There's a lot more to tuna than just canned fish. There are a number of varieties of tuna—15 species to be exact—but you are most likely to come across just these four: bluefin, yellowfin (also referred to as ahi), skipjack, and albacore.
The fish themselves range in size and color, with bluefin being the largest with dark red flesh, to skipjack, a lighter fleshed, smaller fish. Some varieties are best raw in sushi while others are ideal for canning. The varieties are very different from each other, so it is important you read your recipe carefully before substituting one kind of tuna for another.
This is a common variety with the lightest flesh and mildest flavor. It is frequently canned as white tuna and sold at a higher price than light chunk tuna. The Environmental Defense Fund reports the mercury level in albacore tuna is nearly three times as high as that of skipjack tuna. It is recommended that young children and pregnant and breastfeeding women watch their intake of albacore.
Bluefin tuna is often the variety of choice for fresh tuna connoisseurs. It has a bit more fat and flavor than the other varieties. When the bluefin is mature the flesh is dark red to almost purple. This variety is the largest, with the biggest fish recorded to have grown to about 1,600 pounds. Most of the bluefin harvest is exported to Japan and sold at a premium price for sashimi. Bluefin steaks can also be quickly seared and served sliced, still raw in the middle.
As you can surmise from its name, this fish likes to jump and skip over the surface of the ocean. This affordable variety of tuna is usually canned and is known as chunk light tuna. It generally has the strongest flavor and highest fat content and is also the smallest variety, seldom growing larger than 25 pounds. It is known as arctic bonito and aku—dried bonito is known as katsuobushi and is used in Japanese cuisine.
Yellowfin (Ahi) Tuna
Also known as ahi tuna, yellowfin is less expensive than bluefin but isn't far behind in quality.
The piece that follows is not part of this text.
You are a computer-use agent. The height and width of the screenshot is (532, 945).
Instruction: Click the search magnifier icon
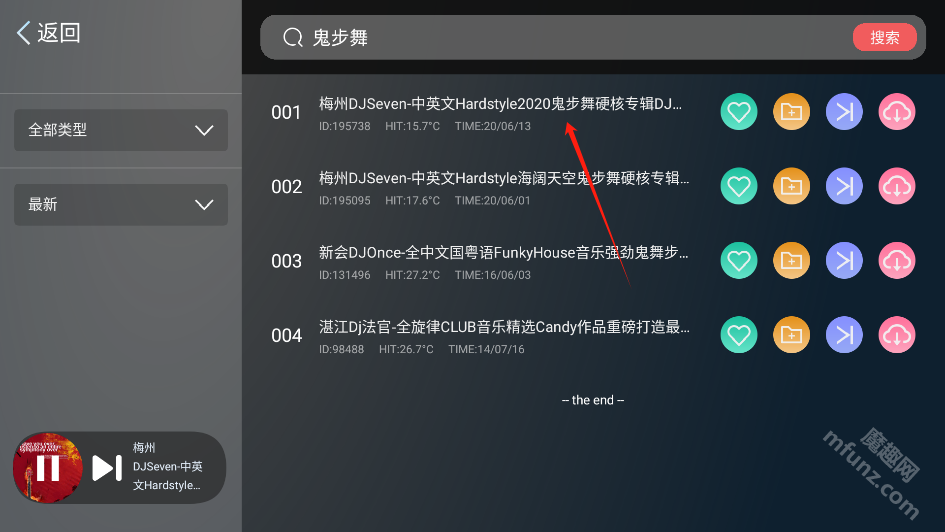[x=293, y=37]
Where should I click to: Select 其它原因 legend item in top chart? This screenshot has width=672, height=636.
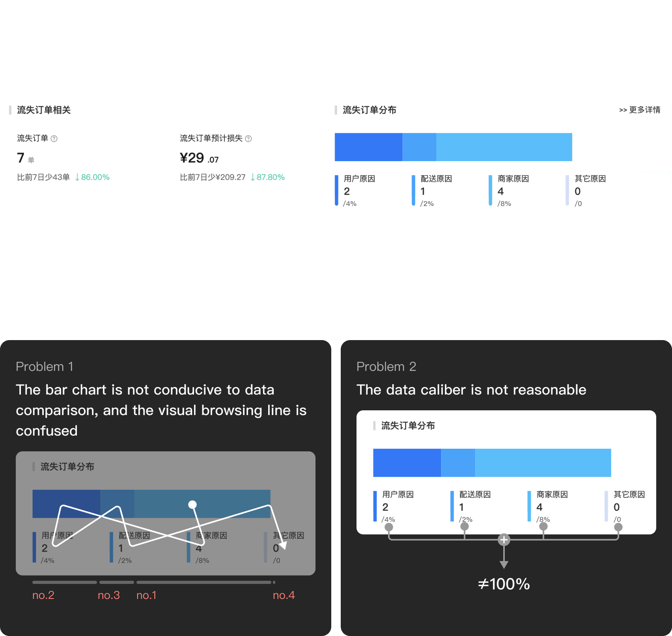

Yellowfin is also more common and easy to find in the grocery store or fish market. It is deep pink with flavor a bit stronger than albacore. Sashimi-grade raw ahi is used in poke bowls and sushi rolls. Searing and grilling is also a popular way to cook yellowfin tuna, and it can also be canned.
Cooking With Tuna
Everybody knows about the tried-and-true tuna salad, tuna melts, and tuna casserole. But there are so many other ways to cook tuna, including salad Nicoise (a French salad of tuna, olives, green beans, potatoes, and hard-boiled eggs with a delicious anchovy dressing), seared ahi tuna steaks, and spicy tuna sushi burgers. If using raw tuna steaks, it is important that you don't overcook—the fish tastes best when rare in the center (but of course, cook to your liking). If looking to make something out of the ordinary with canned tuna, consider deviled eggs with tuna, tuna risotto, or stuffed peppers with tuna.